══ Фрагмент текста ══

Пародия «наоборот» - значит пользоваться инструментом пародии непародийно. В «Стачке» не высмеивается серьезное, а осерьезнивается смешное. Уже не частным приемом, а самой структурой фильма утверждается аналогичный принцип в «Броненосце «Потемкин».
Об этом свидетельствует сам Эйзенштейн: «Интересно то, что здесь фильм в целом - так громогласно трубивший об упразднении системы единичных героев-протагонистов и о преодолении оков неописуемого «треугольника» в каноническом сюжете - в известной степени как бы сам в целом (есть) гигантское иносказание, монументальная метафора такого иносказания… «Лестница» стремится к «Броненосцу». А на пути становится злодей - ноги царских солдат»[1].
Отрицая мелодраму как интригу, Эйзенштейн использует характерный для него «любовный треугольник» скрыто, «понимая дразнящую притягательность этого архетипа культуры.
В свое время кто-то из критиков обронил замечание насчет этого; замечание прошло бы незамеченным, если бы сам режиссер не подтвердил мысль уже как концепцию:
«Занятно, что здесь мимоходом помечен совершенно умышленно продуманный ход.

═══

▶ _Условие задачи 1_:
Запишите дословно всё из фрагмента об Эйзенштейне, начиная со слов «В свое время» и до слов «умышленно продуманный ход.» включительно.
▶ _Условие задачи 2_:
Что, согласно приведенным во фрагменте словам Эйзенштейна, становится на пути «Лестницы» к «Броненосцу»?
Опирайтесь только на сам фрагмент.

══ Предоставленный материал ══

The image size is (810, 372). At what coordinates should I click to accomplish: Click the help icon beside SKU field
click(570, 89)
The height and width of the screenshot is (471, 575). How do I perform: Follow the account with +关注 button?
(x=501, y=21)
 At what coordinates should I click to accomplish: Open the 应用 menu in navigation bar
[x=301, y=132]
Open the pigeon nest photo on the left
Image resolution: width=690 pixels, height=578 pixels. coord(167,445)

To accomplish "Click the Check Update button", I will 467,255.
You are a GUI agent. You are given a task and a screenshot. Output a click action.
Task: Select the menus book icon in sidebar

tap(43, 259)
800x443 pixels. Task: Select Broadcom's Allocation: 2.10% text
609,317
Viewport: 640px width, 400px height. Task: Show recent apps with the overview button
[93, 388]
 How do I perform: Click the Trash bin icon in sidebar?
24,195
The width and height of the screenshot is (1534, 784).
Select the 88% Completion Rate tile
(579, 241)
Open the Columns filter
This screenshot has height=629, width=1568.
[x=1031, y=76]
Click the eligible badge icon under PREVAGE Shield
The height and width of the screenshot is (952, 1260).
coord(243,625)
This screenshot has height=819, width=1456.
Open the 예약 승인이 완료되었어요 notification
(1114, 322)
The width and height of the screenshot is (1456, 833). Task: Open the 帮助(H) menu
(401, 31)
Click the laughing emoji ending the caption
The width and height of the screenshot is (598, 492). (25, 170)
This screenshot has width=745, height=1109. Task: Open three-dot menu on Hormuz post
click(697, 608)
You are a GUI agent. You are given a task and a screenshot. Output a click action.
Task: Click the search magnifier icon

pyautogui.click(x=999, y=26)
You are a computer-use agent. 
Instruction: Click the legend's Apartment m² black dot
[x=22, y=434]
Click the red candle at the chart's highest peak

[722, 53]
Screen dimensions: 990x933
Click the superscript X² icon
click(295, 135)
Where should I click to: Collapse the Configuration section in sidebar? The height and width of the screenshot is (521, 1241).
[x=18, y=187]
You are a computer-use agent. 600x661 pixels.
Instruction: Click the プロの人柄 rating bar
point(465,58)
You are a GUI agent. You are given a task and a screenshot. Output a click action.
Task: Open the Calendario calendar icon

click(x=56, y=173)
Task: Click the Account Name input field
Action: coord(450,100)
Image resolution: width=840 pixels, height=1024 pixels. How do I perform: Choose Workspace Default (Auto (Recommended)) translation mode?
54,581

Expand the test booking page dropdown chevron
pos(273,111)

═══

▶ _Полный ответ 1_:
В свое время кто-то из критиков обронил замечание насчет этого; замечание прошло бы незамеченным, если бы сам режиссер не подтвердил мысль уже как концепцию:
«Занятно, что здесь мимоходом помечен совершенно умышленно продуманный ход.

▶ _Полный ответ 2_:
Злодей — ноги царских солдат.